The International Coalition of Medicines Regulatory Authorities (ICMRA) and World Health Organization (WHO) is calling on the pharma industry to provide wide access to clinical data for all new medicines and vaccines, whether fully or conditionally approved, under emergency use authorisation or rejected. They stated that clinical trial reports should be published without redaction of confidential information, other than personal or individual patient data, for reasons of overriding public health interest.

In the statement to two organisations said that the COVID-19 pandemic has brought to the fore the need for information and data to support academics, researchers and industry in developing vaccines and therapeutics; regulators and health authorities in their decision-making; healthcare professionals in their treatment decisions; and public confidence in the vaccines and therapeutics being deployed.

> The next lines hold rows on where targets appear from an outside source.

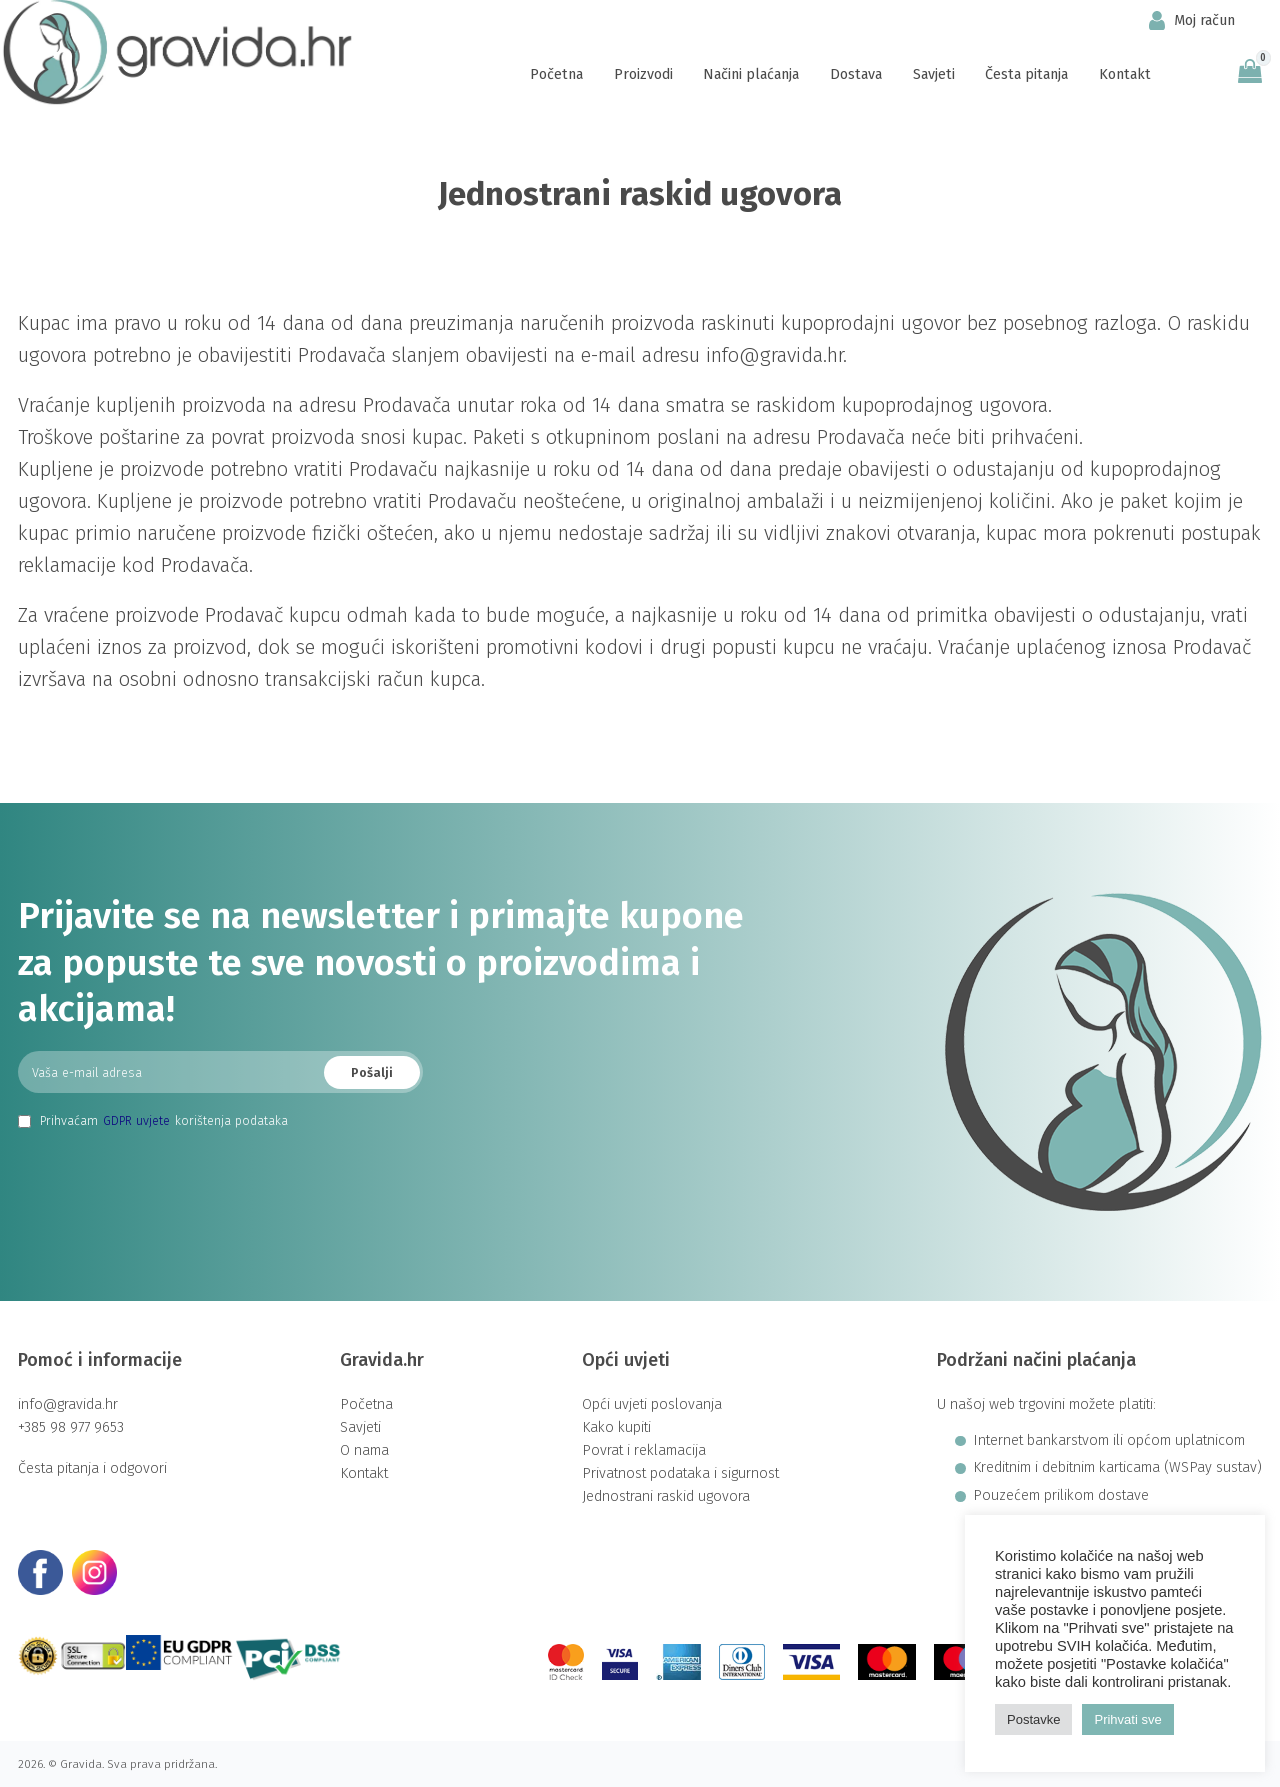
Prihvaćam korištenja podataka (153, 1121)
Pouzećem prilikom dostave (1061, 1496)
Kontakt (1125, 74)
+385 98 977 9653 (71, 1427)
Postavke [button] (1033, 1719)
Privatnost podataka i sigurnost (680, 1473)
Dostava (856, 74)
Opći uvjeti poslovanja (652, 1404)
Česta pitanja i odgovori (92, 1468)
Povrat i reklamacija (644, 1450)
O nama (364, 1450)
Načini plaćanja (751, 74)
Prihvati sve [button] (1127, 1719)
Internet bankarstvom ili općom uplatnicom (1109, 1441)
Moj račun (1192, 20)
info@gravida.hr (68, 1404)
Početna (556, 74)
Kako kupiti (616, 1427)
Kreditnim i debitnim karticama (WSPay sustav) (1117, 1468)
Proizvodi (643, 74)
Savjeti (934, 74)
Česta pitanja (1026, 74)
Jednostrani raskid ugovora (666, 1496)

According to the agencies, while some such initiatives have met with stakeholder support (eg, WHO International Clinical Trials Registry Platform, US National Institutes of Health (NIH) ClinicalTrials.gov database, Health Canada Clinical Information Portal, European Medicines Agency (EMA) Clinical Trials Register and Japan Registry of Clinical Trials), not all efforts have been successful. Often because they relied on goodwill or lacked appropriate resources. The agencies suggest that to succeed, initiatives need multi-stakeholder engagement.

The organisations suggest the benefits of transparent data sharing include public trust; checking data integrity; removing a source of bias, lack of public access to negative trials has been identified as a source of bias, weakening conclusions of systematic reviews and providing a false sense of reassurance on the safety or efficacy of medicines; allowing science to advance faster, by avoiding repetition of unnecessary trials and wasting resources; and improving overall data quality and standardisation with public scrutiny.

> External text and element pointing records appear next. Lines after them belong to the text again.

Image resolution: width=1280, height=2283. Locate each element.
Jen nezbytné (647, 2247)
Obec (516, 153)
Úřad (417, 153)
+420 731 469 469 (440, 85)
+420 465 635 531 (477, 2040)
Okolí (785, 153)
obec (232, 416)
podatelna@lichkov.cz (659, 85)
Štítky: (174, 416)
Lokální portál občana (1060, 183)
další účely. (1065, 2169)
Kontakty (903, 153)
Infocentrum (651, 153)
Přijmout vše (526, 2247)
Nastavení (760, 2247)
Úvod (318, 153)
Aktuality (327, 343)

They acknowledged that while there may be a small risk of misuse of data (piracy or data mining for unfair commercial purpose) and misinterpretation, trial data could be put in context when published with a regulatory review.

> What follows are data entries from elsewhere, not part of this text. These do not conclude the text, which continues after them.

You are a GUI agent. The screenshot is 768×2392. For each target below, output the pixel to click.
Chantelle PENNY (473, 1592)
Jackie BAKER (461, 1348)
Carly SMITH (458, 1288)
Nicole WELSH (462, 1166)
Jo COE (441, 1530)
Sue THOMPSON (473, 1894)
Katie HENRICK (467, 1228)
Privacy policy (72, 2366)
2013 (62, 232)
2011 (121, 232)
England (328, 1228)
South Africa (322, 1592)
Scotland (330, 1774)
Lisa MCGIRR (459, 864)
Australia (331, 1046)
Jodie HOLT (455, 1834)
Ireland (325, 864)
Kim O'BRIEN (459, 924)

They argue that it cannot be justified to keep efficacy and safety data of a medicine available on the market, or which has been refused access to the market, confidential. As such data must be published at the time of finalisation of the regulatory review. They acknowledge that some regulators regularly publish the data that support positive approvals, but fewer do this for rejections, and that many completed trials on publication platforms only disclose protocols while results remain partial, outdated or unpublished.

ICMRA and WHO stated that while they are conscious of concerns that some stakeholders may have as regulators move to greater levels of transparency, they remain confident of the overwhelming positive public health benefits of doing so.

They concluded their statement: “Providing systematic public access to data supporting approvals and rejections of medicines reviewed by regulators, is long overdue despite existing initiatives, such as those from the European Medicines Agency and Health Canada. The COVID-19 pandemic has revealed how essential to public trust access to data is. ICMRA and WHO call on the pharmaceutical industry to commit, within short timelines, and without waiting for legal changes, to provide voluntary unrestricted access to trial results data for the benefit of public health.”